L’autoproclamato Maresciallo di Campo, signore della guerra della Cirenaica alla guida di una milizia che si fa chiamare Esercito nazionale libico (Lna), è a 40 chilometri dalla capitale libica, dove ha sede il Gna guidato da Fayez Serraj, incaricato dalle Nazioni Unite di avviare il processo di rappacificazione, ma che da ormai da quattro anni riscuote un successo via via calante e non è riuscito ancora nel suo obiettivo.

Da ieri circolano le direttive diffuse dall’Lna, che chiede ai suoi soldati di avanzare – per il momento – senza aprire il fuoco per primi, garantisce sicurezza per chi sta in casa e per chi alza bandiera bianca, e promette di permettere passaggi sicuri per gli stranieri. “The Great Conquest”, la grande conquista, è stata chiamata l’operazione con cui Haftar dice di voler “far spalancare il terreno sotto ai piedi all’oppressore”, che per lui è Serraj. In risposta alle mosse dell’Lna, le milizie che invece sostengono il processo onusiano – anche se in modo non troppo convinto – si sono arroccate per difendere le posizioni.

Le due aree geografiche libiche, la Tripolitania a Ovest e la Cirenaica a Est, sono completamente divise da diversi anni: le fazioni tripoline che sostengono Serraj odiano Haftar, che risponde con sentimento reciproco (il generale considera la sua una missione anti-terrorismo, perché vede nell’islamismo di diverse di quelle milizie un nemico per il paese).

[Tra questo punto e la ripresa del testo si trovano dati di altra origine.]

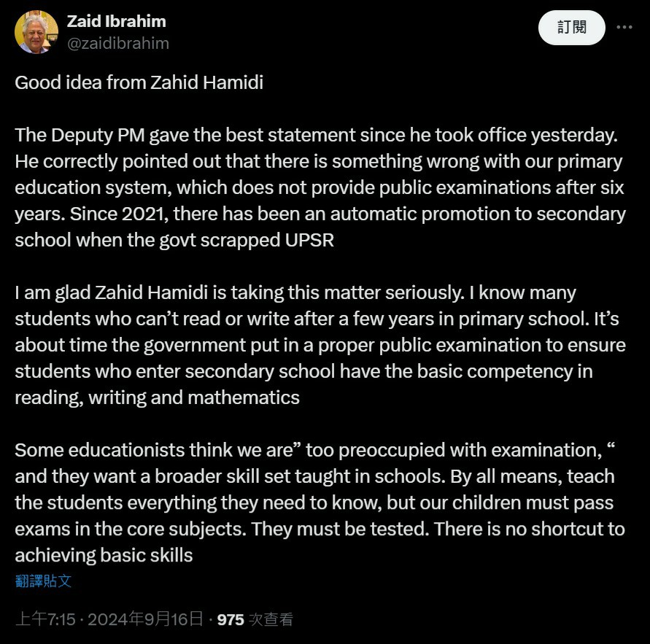
Task: Click the line starting 'and they want a broader'
Action: coord(314,476)
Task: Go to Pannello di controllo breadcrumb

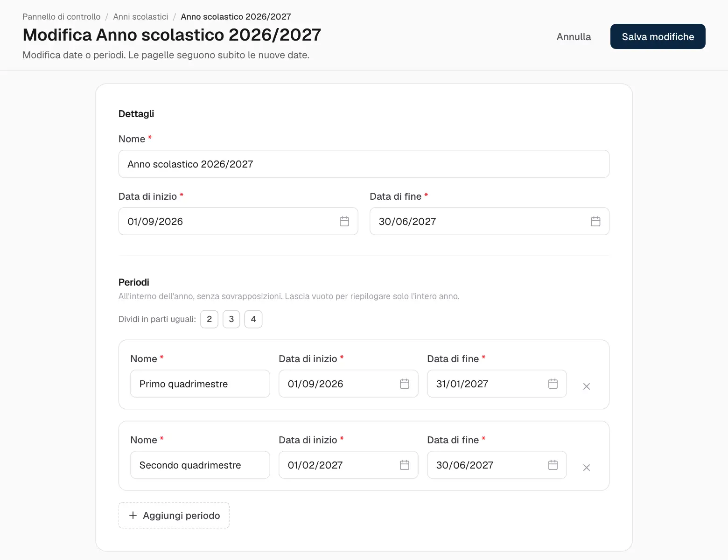Action: click(62, 17)
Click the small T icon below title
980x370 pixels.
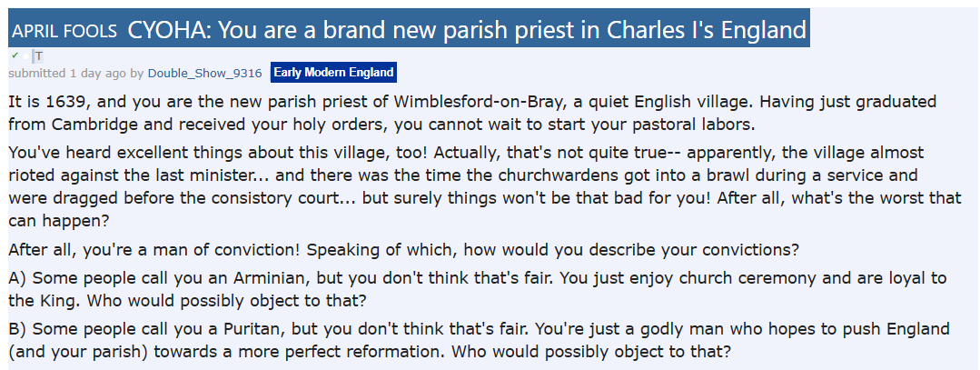(x=38, y=56)
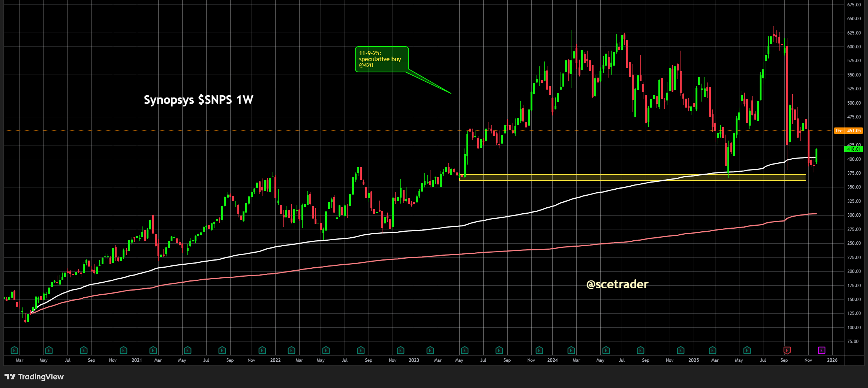Select the '@scetrader' text annotation
Screen dimensions: 868x388
[617, 284]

Nel quadro si inseriscono gli attori esterni. Il progetto onusiano raccoglie una lunga serie di sostenitori formali, di cui l’Italia è tra i capofila; le milizie tripoline godono dell’appoggio di Qatar e Turchia (legate alla Fratellanza musulmana); Haftar è sostenuto da Egitto, Emirati Arabi e Bahrein, ma anche meno apertamente dalla Francia e dalla Russia – e ultimamente nel gruppo che sostiene il Feldmaresciallo è entrata anche l’Arabia Saudita, con una posizione più aperta .

La dichiarazione di Bashagha – che per Serraj ha curato diverse relazioni e contatti – diventa interessante soprattutto per il quadro generale – sul campo, per il momento, l’operazione haftariana non ha portato grosse conseguenze: praticamente non ci sono stati scontri, e non è chiara l’effettiva consistenza militare dell’Lna. “Ci sentiamo traditi dalla Comunità internazionale che non ha mantenuto le sue promesse”, ha detto però Bashagha.

Strategicamente l’aspetto di valore, ammesso che la dichiarazione del ministro dell’Intero di Serraj sia reale e priva di propaganda, sta certamente nel capire quale sia stato il paese arabo a dare il semaforo verde ad Haftar. E c’è una coincidenza che non può sfuggire: il 27 marzo il Maresciallo di campo era a Riad, dove ha incontrato sia il re che l’erede al trono (e funzionari emiratini, alleati di ferro dei sauditi).

Quell’incontro è considerato dai più informati osservatori del teatro libico il momento in cui l’Arabia Saudita ha formalmente cambiato il livello di coinvolgimento sul dossier Libia e in generale sul Nord Africa. Un’assertività che per Riad è frutto del sommarsi del piano geopolitico – l’interesse della saldatura nell’area MENA – a quello di carattere più ideologico-religioso (legato al contrasto con le visioni dell’Islam politico interpretate da Qatar e Turchia, che Riad vede come rivali interni al mondo).